The problem
Pick up the article on growth stocks, value stocks and ESG investing at the point where it ends, and keep writing it in the same style.

* start Extracted text *

The former has been on a good run for the best part of a decade, as they tend to prove highly attractive in subdued economic conditions.

This means that growth stocks have been well-suited to navigate the low inflation and low interest rates environment which has occurred since the financial crisis in 2008.

Value stocks, on the other hand, have fared less well.

David Keir, manager of the TB Saracen Global Income and Growth Fund, recently remarked that despite proving a sound strategy over the long term, but for the past ten years or so value has performed near historic lows.

Value stocks bounce back

But in September value stocks bounced back.

Mr Keir put this down to each new phase of the European Central Bank’s quantitative easing programme yielding few positive results. He said this could be “the first sign the tide is turning.”

“Mario Draghi’s comments on September 12 appeared at last to accept the limits of monetary policy and raised the prospects of fiscal stimulus. As a result, long bond yields may not go much lower and it was notable after these remarks more cyclical companies and financials started to out-perform from very low base valuations.

“We suspect there might be a gradual realisation that, similar to the tech boom of the early 2000’s, sections of the equity market - quality and growth - are trading on peak earnings multiples that are unlikely to be supported by revenue and profit growth.”

Markets can only ignore earnings for so long, according to Mr Keir, who also explains that the divergence in performance between value, on the one hand, and growth and quality on the other, is currently at extreme levels.

Key points

  • Growth stocks have suited the recent environment
  • ESG factors are now a bigger concern
  • ESG is more than about negative screening

“At last, we have seen some pressure on price/earnings ratio multiples on poor results from quality and growth companies and much more caution on initial public offerings after the cancellation of WeWork and the lacklustre performance of Peloton, post flotation.

“It is too early to say for sure, but the future may be looking considerably brighter for value based strategies.”

But in truth, for intermediaries and their clients, few are likely to be concerned about whether a manager is selecting stocks based on whether they are a growth or value prospect.

A bigger consideration, and one that continues to gain serious traction, is a company’s ethics. Increasing consumer demand for environmental, social and governance approaches is being satisfied by an ever-growing number of products to match.

As the Investment Association recently noted, sustainable funds took up a quarter of the total money invested in funds last year.

In addition to this, research from global asset manager, American Century Investments, found that 56 per cent of US survey participants and 59 per cent of UK respondents said the concept of ESG or sustainable investing is either “somewhat" or "very appealing."

For US respondents, this was up from 49 per cent in 2018 and 38 percent in 2016.

And popularity is only likely to increase over the coming years.

As Darius McDermott, managing director at Chelsea Financial Services, notes: “Our research team meets about five fund managers every week.

"A couple of years ago, only a handful of these managers would mention ESG, and they would be the managers who have had it at the core of their process for decades.

Today, however, nearly every single manager we meet makes reference to it.

So you have to be careful that funds are genuinely using ESG – not just saying it as it is fashionable to do so.”

These developments also prompt the following question: If the economic environment was to change over the coming years, and September proves to be a springboard for value stocks, would it also be advantageous for ESG funds to adopt such a strategy?

* end Extracted text *
* start Dataset *

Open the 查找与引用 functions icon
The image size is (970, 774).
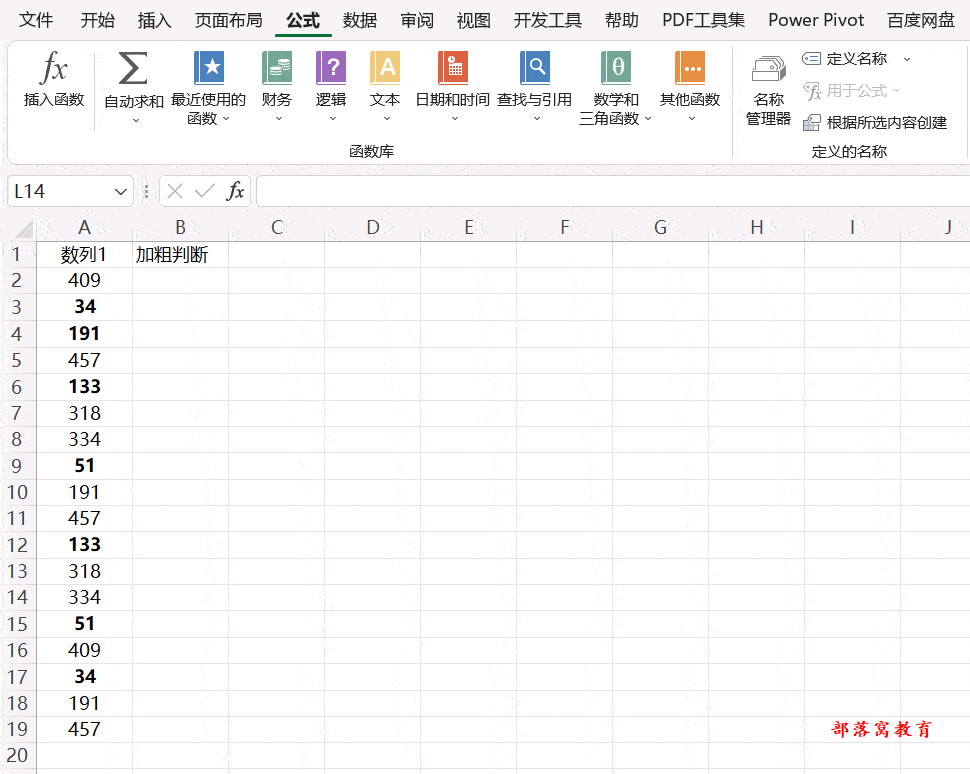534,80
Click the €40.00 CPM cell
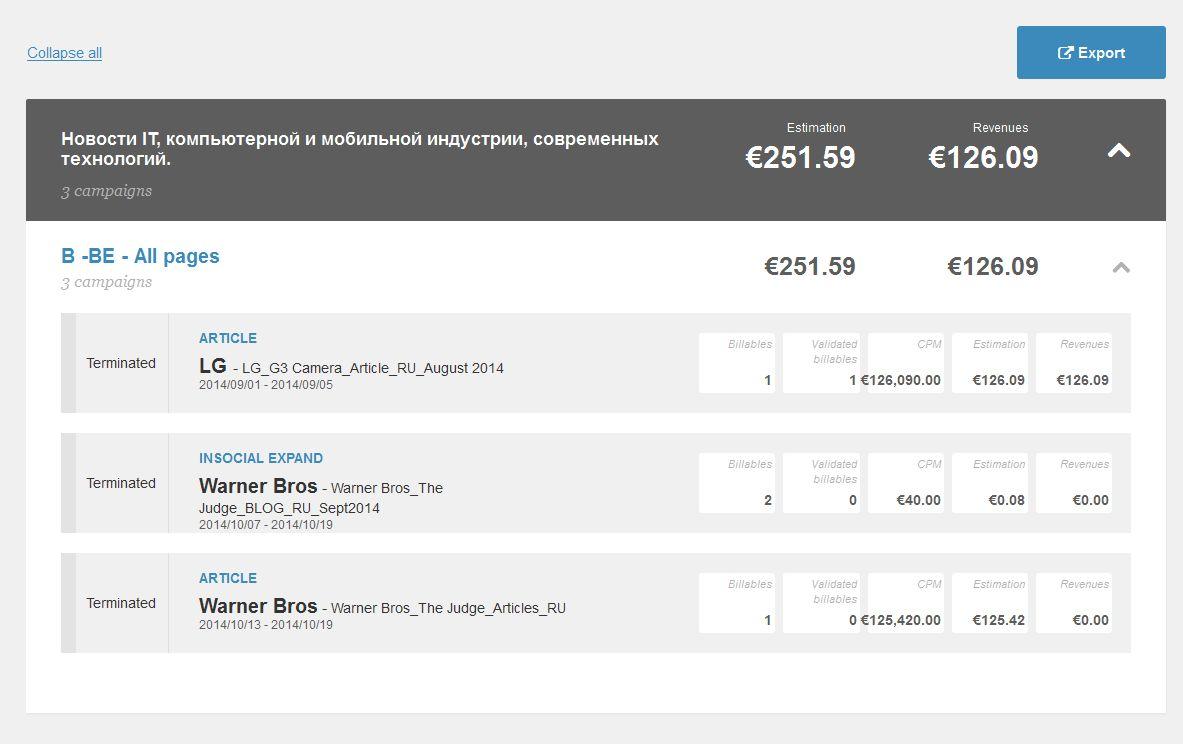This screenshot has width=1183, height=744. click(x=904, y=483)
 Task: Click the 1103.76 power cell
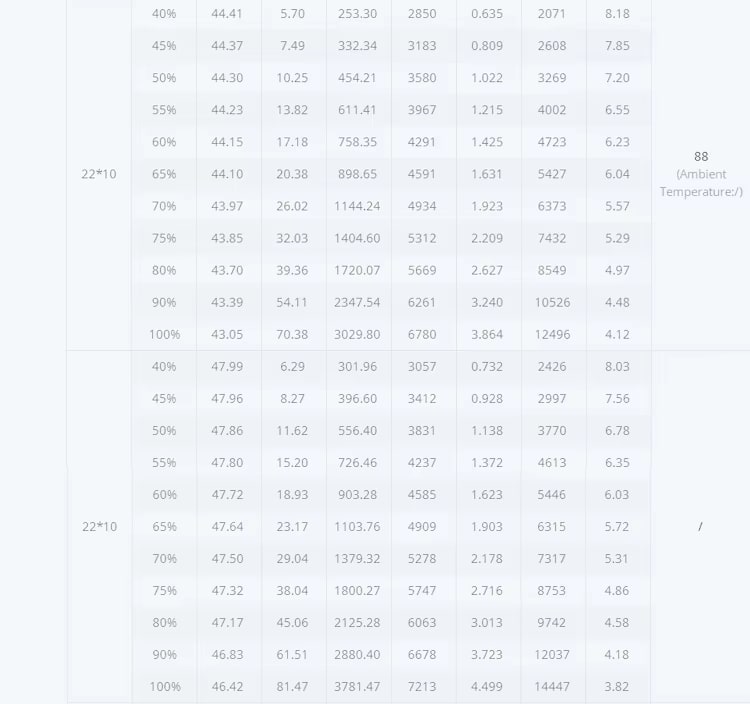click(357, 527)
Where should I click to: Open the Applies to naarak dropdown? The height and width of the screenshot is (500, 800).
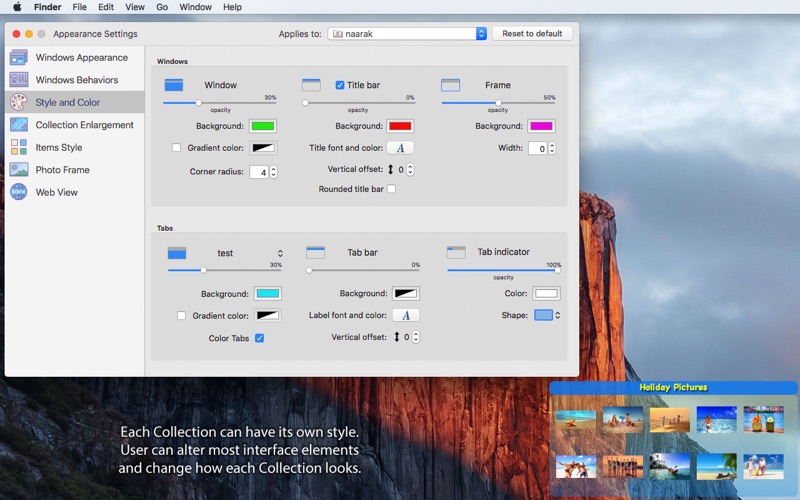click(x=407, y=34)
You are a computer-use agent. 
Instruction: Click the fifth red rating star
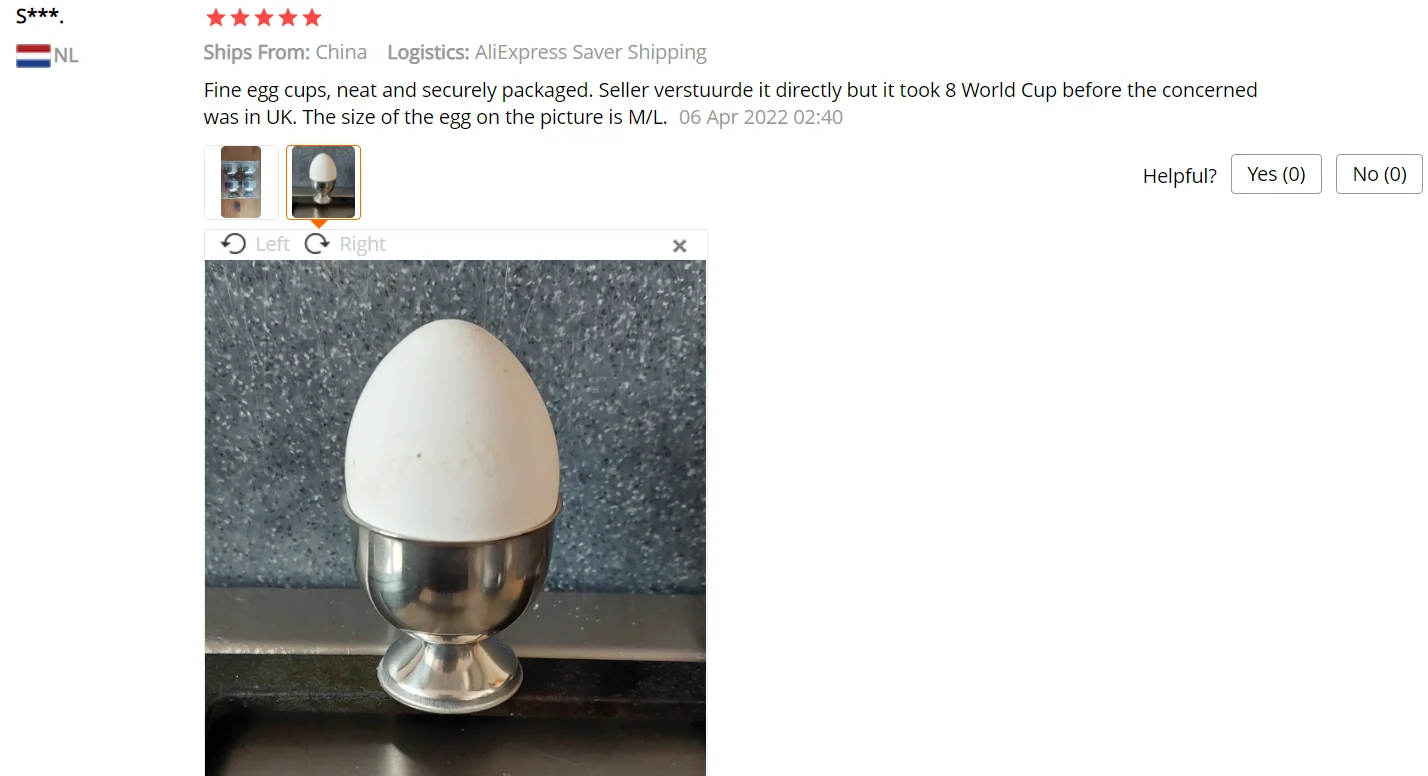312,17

* end Dataset *

Result of the exercise
Daniel Pereira, investment research analyst at Square Mile Investment Consulting and Research, is hesitant to draw firm conclusions on the matter, saying that every manager’s approach is different and consequently will have a varying return profile.

He says: “Although growth stocks have led market returns in recent years, it is worth remembering that those currently trading on excessively high multiples can be very quick to de-rate on changes in market sentiment, such as what was experienced over the fourth quarter of 2018.

Will growth stocks continue their run?

If a growth company meets a certain ESG criteria, it does not insulate the share price from such market volatility.”

There is also the broader argument of whether growth stocks will continue their good run of form.

On this subject, Mr Pereira says that as growth stocks continue to soar, the days of value outperforming are seemingly becoming an ever more distant memory.

“Growth stocks have performed well in an environment of low economic growth, which may have been further exacerbated by a rise in algorithmic trading which buys index positions, regardless of price or valuations," he says, adding: “However, we have also seen some brief spells of value outperforming such as in 2016, around the time of President Trump’s election, and during September of this year.

"Such catalysts for value to enjoy a sustained rally, and growth to therefore lag, are difficult to predict, even for the most highly regarded economists and market commentators.”

In conclusion, he says that value is likely to outperform at some given point, but concedes that predicting when this is likely to happens is difficult to pinpoint.

However, a shift from growth to value could have its complications.

As FTAdviser's now closed sister-title, Investment Adviser, noted in December 2016, part of ESG's outperformance "is down to these funds’ bias towards ‘quality’ stocks, a section of the market that has flourished since the financial crisis as nervous investors sought out reliable companies."

More recently, FTAdviser title, Asset Allocator, flagged a further concern.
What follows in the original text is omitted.